## Yazılı talep
Aşağıda yer alan, tatile götürülmemesi gereken kitaplar üzerine yazıyı kaldığı yerden devam ettirin.

Siyaset
Giriş Tarihi : 06-07-2014 12:51   Güncelleme : 06-07-2014 12:51

TATİLE GÖTÜRÜLMEMESİ GEREKEN KİTAPLAR!

“Tatile götürülecek kitaplar” meselesi hakikaten önemli. Bütün senenin yorgunluğu denizle, kumla, gezmeyle çıkar. Ama tatilin olmazsa olmazı kitaplardır. Ve yükte ağır olduklarından neyi seçeceğiniz çok kritiktir. Marx’ın Kapital’i, James Joyce’un Ulysses’i, Oğuz Atay’ınTutunamayanlar’ı tatile götürülmemesi gereken kitapların başında yer alıyor.

TATİLE GÖTÜRÜLMEMESİ GEREKEN KİTAPLAR!
Barış Erten Radikal’deki yazısında hangi kitapların niçin tatile götürülmeyeceğini yazdığı yazısı şöyle:
 
Bundan on beş sene önce topluca tatile gidiyoruz. Herkes kitaplarla birbirini kıskandırma derdinde. O derece “enteliz”. Aramızdan biri doldurdukça dolduruyor çantasını. Bir bakıyoruz, milliyetçilikle ilgili ne varsa koymuş. Hobsbawm’lar, Gellner’ler... Ne varsa ama! Seyahate tüm milliyetçilik külliyatı!.. “Hasta mısın oğlum sen?” Hâlâ hatırlayıp güleriz.
 
“Tatile götürülecek kitaplar” meselesi hakikaten önemli. “Küçük burjuva büyük tatilinde” yanlış adım atma lüksümüz yok. Bütün senenin yorgunluğu denizle, kumla, yayılmayla çıkar. Ama tatilin olmazsa olmazı kitaplardır. Ve yükte ağır olduklarından neyi seçeceğiniz çok kritiktir. O yüzden çoğumuz okuyacağının çok daha fazlasını yanına alır ve eşinden dostundan fırça yer. İşbu yazı tam da bu kararsızlık sürecine tersten merhem olmak için yazıldı. Kabul, tatile götüreceğiniz kitapları insan kendi belirlemek ister. Ama neyi götürmemek gerektiğini konuşabiliriz, değil mi?

## Sağlanan veriler
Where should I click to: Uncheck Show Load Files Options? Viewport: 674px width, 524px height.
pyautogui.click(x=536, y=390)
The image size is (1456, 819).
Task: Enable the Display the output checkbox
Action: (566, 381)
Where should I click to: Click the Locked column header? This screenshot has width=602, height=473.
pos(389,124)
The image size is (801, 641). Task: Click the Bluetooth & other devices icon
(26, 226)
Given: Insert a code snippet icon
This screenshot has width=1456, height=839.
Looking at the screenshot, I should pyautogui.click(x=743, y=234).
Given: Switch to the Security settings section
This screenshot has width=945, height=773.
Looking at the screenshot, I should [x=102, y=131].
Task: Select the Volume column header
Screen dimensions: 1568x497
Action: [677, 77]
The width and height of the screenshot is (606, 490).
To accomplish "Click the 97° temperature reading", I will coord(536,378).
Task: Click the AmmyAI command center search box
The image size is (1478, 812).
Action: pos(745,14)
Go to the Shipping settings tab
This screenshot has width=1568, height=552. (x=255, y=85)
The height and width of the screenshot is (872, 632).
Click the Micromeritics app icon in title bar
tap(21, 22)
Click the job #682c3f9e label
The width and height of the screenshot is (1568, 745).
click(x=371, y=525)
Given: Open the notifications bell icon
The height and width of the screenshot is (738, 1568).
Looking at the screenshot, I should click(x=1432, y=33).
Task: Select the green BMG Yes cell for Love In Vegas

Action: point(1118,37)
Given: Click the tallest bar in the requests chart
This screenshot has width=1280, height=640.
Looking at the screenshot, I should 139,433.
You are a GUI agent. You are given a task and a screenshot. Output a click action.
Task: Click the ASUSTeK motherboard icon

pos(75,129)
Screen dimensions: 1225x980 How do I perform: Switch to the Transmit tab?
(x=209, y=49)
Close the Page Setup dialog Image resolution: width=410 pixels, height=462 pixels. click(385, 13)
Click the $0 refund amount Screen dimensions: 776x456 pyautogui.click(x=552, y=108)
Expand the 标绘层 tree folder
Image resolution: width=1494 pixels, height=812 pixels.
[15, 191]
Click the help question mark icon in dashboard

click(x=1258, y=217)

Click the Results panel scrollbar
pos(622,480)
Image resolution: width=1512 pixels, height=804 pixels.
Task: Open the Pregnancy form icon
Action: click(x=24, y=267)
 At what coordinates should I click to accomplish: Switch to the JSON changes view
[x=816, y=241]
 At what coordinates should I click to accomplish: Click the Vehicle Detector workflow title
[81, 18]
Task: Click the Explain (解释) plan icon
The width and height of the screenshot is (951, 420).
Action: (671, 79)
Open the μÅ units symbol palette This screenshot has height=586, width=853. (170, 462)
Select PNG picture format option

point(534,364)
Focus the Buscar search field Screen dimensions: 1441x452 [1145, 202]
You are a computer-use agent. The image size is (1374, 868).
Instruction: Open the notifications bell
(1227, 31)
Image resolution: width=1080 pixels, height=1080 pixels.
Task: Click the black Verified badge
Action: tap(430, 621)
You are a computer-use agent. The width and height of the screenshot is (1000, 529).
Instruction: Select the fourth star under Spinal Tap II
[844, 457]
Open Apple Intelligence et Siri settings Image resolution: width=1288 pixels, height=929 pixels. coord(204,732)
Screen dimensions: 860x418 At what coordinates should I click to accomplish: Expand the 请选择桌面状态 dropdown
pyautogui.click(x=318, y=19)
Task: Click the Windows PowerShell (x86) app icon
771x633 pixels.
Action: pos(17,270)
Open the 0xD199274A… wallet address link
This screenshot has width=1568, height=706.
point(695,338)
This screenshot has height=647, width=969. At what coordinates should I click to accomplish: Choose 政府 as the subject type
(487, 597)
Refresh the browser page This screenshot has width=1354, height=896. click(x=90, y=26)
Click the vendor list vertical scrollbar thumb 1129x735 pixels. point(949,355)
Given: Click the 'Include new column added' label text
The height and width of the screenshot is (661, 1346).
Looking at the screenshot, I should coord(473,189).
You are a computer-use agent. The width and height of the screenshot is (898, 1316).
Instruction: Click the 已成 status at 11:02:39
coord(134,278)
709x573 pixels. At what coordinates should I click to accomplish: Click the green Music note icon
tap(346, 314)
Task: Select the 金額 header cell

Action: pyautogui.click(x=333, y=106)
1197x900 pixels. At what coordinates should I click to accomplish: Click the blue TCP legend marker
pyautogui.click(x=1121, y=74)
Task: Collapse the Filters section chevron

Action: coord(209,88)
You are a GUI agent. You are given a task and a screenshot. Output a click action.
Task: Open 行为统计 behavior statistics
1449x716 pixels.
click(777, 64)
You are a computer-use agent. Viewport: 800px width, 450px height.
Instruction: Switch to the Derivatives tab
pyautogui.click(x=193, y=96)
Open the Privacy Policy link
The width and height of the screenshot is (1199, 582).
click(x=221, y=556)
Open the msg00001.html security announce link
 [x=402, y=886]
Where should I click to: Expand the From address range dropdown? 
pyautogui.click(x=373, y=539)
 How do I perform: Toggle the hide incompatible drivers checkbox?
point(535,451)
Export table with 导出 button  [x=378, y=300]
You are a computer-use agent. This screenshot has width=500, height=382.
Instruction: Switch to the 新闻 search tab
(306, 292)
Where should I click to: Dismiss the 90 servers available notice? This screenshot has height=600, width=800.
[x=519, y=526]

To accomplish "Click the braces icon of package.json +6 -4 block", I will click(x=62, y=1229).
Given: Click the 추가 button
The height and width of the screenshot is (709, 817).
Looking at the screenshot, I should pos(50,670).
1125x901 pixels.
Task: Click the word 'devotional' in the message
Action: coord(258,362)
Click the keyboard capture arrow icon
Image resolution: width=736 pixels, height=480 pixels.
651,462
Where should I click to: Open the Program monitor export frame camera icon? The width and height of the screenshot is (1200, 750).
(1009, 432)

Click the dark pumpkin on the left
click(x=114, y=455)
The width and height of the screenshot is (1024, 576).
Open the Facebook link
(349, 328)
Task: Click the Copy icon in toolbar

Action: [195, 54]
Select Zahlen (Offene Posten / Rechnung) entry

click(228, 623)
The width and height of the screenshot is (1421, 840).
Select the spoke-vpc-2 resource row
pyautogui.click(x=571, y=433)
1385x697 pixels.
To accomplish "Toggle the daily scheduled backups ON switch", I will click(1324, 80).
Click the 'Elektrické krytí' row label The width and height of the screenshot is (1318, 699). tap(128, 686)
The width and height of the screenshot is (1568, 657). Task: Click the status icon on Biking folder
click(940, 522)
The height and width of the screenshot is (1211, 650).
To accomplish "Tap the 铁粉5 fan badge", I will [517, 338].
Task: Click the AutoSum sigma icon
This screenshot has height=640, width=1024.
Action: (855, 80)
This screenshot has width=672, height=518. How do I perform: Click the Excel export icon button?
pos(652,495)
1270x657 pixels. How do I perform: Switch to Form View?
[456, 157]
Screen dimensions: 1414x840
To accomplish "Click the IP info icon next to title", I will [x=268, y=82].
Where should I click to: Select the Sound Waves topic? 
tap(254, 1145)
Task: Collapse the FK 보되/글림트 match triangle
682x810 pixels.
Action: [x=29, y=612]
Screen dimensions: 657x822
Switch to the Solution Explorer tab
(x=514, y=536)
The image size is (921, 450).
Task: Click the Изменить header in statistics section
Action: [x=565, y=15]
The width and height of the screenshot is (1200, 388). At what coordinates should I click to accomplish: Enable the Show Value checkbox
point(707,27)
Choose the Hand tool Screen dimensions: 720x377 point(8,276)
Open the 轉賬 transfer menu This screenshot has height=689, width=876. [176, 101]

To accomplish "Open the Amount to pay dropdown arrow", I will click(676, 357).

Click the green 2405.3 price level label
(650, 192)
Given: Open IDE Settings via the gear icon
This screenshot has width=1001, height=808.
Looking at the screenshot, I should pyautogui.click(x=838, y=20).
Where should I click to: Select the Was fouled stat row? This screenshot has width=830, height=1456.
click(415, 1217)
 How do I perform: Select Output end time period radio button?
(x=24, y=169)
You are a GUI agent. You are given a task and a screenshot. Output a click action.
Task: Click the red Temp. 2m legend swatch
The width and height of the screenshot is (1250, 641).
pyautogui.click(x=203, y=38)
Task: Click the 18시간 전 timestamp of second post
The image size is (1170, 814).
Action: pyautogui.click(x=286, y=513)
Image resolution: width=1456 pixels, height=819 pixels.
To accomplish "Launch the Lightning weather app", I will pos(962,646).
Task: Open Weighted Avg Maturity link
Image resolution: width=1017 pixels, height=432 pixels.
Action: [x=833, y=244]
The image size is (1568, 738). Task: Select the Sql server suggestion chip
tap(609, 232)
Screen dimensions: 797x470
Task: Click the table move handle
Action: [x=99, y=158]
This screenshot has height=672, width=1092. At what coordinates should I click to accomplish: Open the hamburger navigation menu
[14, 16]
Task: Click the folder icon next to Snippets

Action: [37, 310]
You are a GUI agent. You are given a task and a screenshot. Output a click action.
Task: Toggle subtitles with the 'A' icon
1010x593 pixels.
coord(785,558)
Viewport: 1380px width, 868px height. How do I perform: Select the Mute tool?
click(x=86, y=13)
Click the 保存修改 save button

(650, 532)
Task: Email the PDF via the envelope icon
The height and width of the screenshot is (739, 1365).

## Görev yanıtı
 
Tabii ki size Marx’ın Kapital’inden, James Joyce’un Ulysses’inden, Oğuz Atay’ınTutunamayanlar’ından falan bahsedecek değilim. “Bu limonata neden buzsuz?” diye garsona hesap sorarken koltuğunuz altında Kapital görülürse o rezilliği kaldıramazsınız. Ulysses de hava atmak amacıyla bile götürülmez. Çözeyim diye kumda uyuya kalırsınız, sonra yanık kremiyle uğraş, dur.Tutunamayanlar ise kutsal kitaptır, edebiyat tanrıları çarpar. Otel odasında çekmeceden çıksa bile yüz vermeyin. Yağ lekeli, deniz kumlu bir Tutunamayanlar’ı görünce tanrılara gerek kalmadan sıkı bir edebiyatsever elinin tersiyle çarpar zaten.
 
Ama bazı kitaplar var ki, insan tatile götürmeye heveslenir ama neyle karşılaşacağını bilemez. İşte onlar en tehlikeli olanlardır. Hem çekicidirler, hem de girdap. Alın size bir on bir kitaplık bir seçki...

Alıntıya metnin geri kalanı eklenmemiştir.